Armênia e Azerbaijão iniciam combates por Nagorno-Karabakh, 27 de setembro
Pode parecer estranho que pandemia seja considerada um momento propício para iniciar um conflito militar interestatal por um território contestado. Mas, em um ano como 2020, esse foi exatamente o cálculo feito por alguns líderes políticos e militares.
Após anos de paz armada, Armênia e Azerbaijão retomaram a guerra por uma região considerada azeri, mas que se encontrava sobre o controle da Armênia desde a queda da União Soviética.
De acordo com as autoridades armênias, mais da metade da população de Nagorno-Karabakh foi deslocada em função do conflito, que teria deixado quase três mil vítimas militares na região contestada. Os números exatos ainda são alvo de controvérsias nesse conflito cuja cobertura foi marcada pela guerra informacional.
Mas é inconteste que a convocação de terroristas sírios da região de Idlib para combater na linha de frente de Nagorno-Karabakh foi um dos episódios mais lamentáveis deste conflito.
"A presença de combatentes de grupos armados ilegais em uma zona de conflito é um grande perigo e motivo de profunda preocupação para a Rússia", notou o porta-voz do governo russo, Dmitry Peskov, em 7 de outubro.
Em busca de vantagens no terreno, as partes violavam sistematicamente acordos de cessar-fogo promovido por autoridades internacionais. Em 10 de novembro, os presidentes da Rússia, Vladimir Putin, e do Azerbaijão, Ilham Aliev, e o premiê da Armênia, Nikol Pashinyan, finalmente assinaram um acordo, colocando fim às hostilidades.
Em 12 de dezembro, troca de tiros entre as partes na região de Hadrut gerou tensões entre Armênia e Azerbaijão. A guerra não voltou a estourar, até pela presença de missão de paz robusta na região, mas o episódio nos fez lembrar que a roda da fortuna de 2020 pode sempre voltar a girar.
Assassinato de cientista nuclear iraniano, 27 de novembro
E girou.
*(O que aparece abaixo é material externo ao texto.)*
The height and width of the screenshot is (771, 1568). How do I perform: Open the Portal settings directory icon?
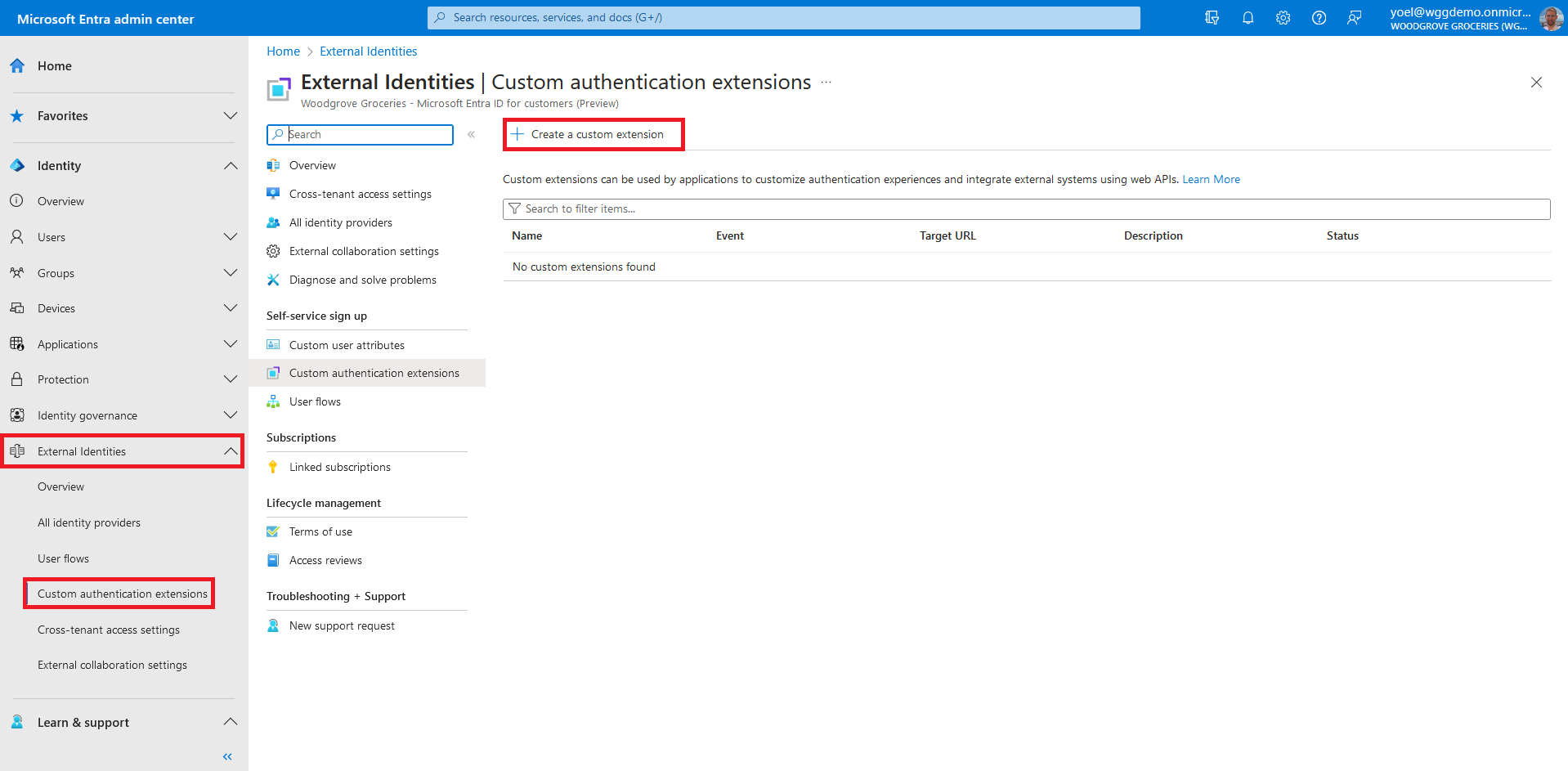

No dia 27 de novembro, a comunidade internacional recebeu com alarme a morte do cientista nuclear iraniano, Mohsen Fakhrizadeh, assassinado em uma emboscada na região metropolitana de Teerã.
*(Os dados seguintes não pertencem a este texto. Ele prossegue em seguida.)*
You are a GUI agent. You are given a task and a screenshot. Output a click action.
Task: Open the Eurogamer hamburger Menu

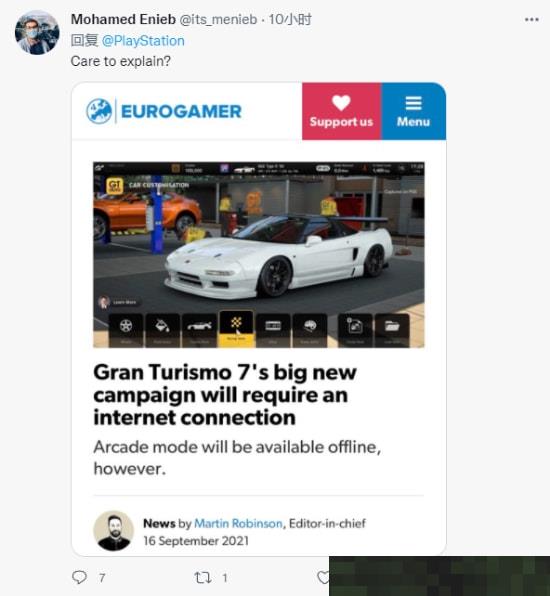(413, 111)
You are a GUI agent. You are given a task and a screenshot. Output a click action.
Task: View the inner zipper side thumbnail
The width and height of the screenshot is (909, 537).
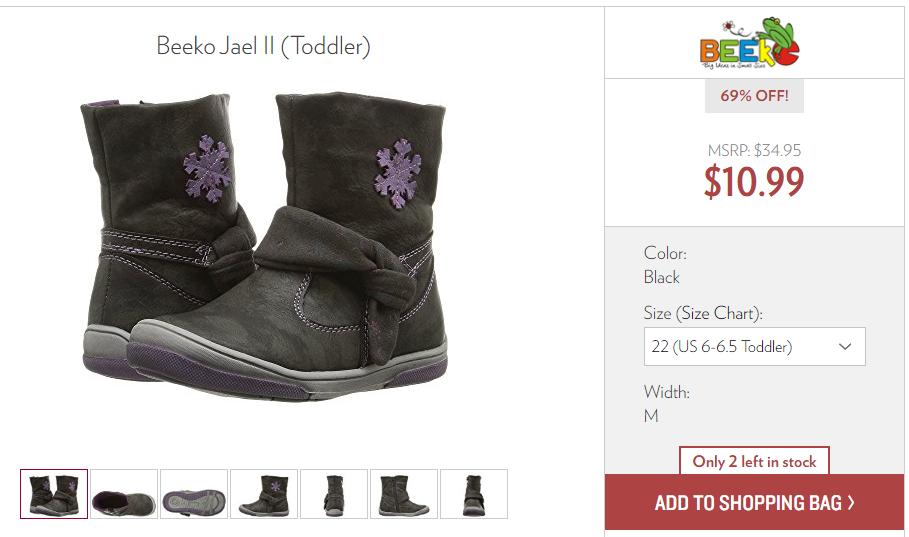[x=404, y=494]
Chefe do setor de inovações do Ministério da Defesa do Irã, Fakhrizadeh era considerado uma figura-chave nos programas nuclear e de mísseis do país.
Autoridades iranianas acreditam que seu assassinato foi resultado de uma operação de agência de inteligência estrangeira, com o intuito de desestabilizar a região.
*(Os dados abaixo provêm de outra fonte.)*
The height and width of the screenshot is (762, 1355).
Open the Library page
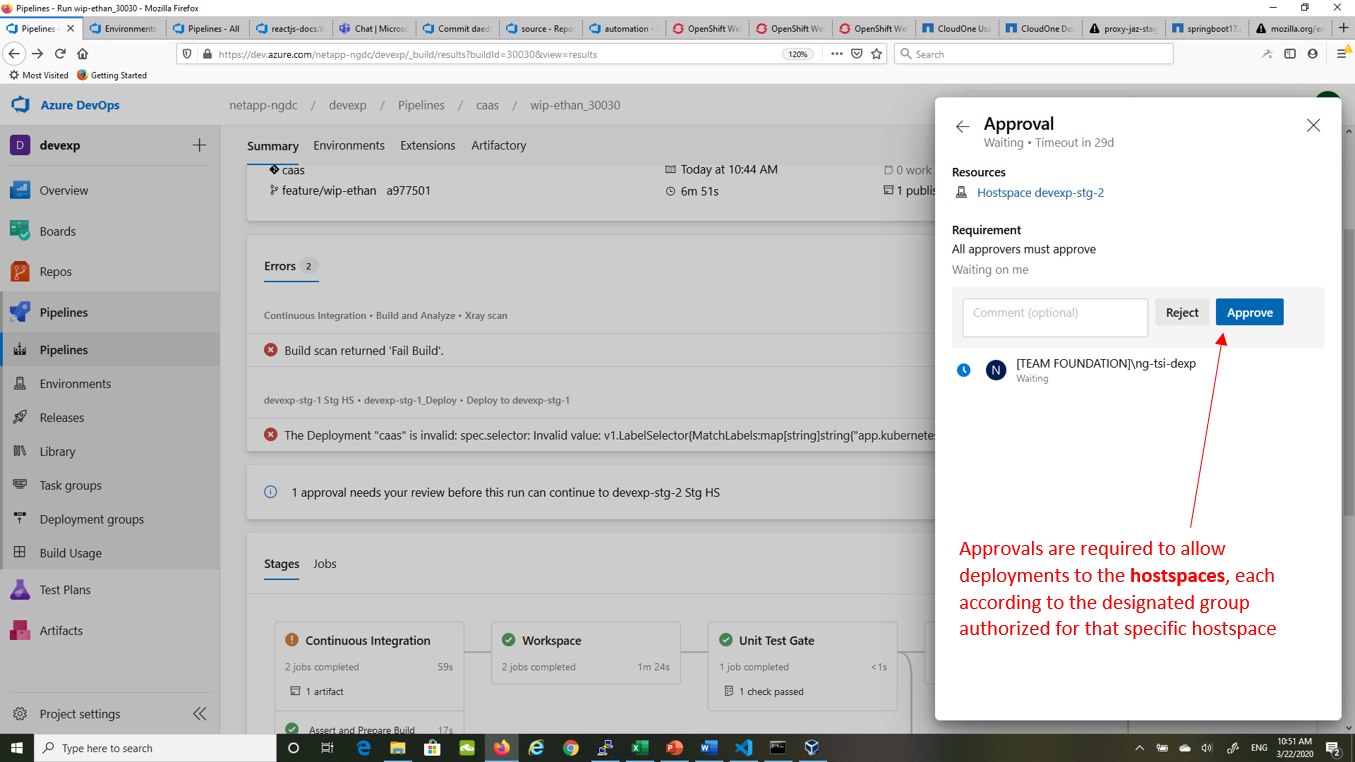click(x=57, y=451)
Assim como em 2 de janeiro, todos aguardavam a resposta iraniana para mais essa provocação, que deixou o Oriente Médio novamente à beira de uma guerra de larga escala.
O Irã optou por não reagir militarmente ao incidente, na esperança de que, em 2021, possa ter um relacionamento diplomático menos truculento com a administração de Joe Biden nos EUA.
Mas, internamente, o estrago foi feito, e grupos conservadores, que exigiam uma resposta mais dura de Teerã, devem ganhar espaço nas eleições iranianas do ano que vem.
Reino Unido anuncia mutação mais transmissível do novo coronavírus, 18 de dezembro
Para completar o ciclo de 2020, o ano termina com uma notícia devastadora vinda de Londres: uma variante mais transmissível do novo coronavírus está em circulação no país, dificultando o combate à pandemia.
A notícia veio como um balde de água fria na comunidade internacional, que começava a dar sinais de otimismo com o início de vacinações em massa na Rússia, nos EUA e no próprio Reino Unido.
Diversas regiões do país, inclusive a capital, Londres, voltaram para o regime de lockdown. As autoridades pedem que o Natal deste ano não seja comemorado em família.
Após 12 meses de luta, o mundo parece ter voltado para janeiro de 2020.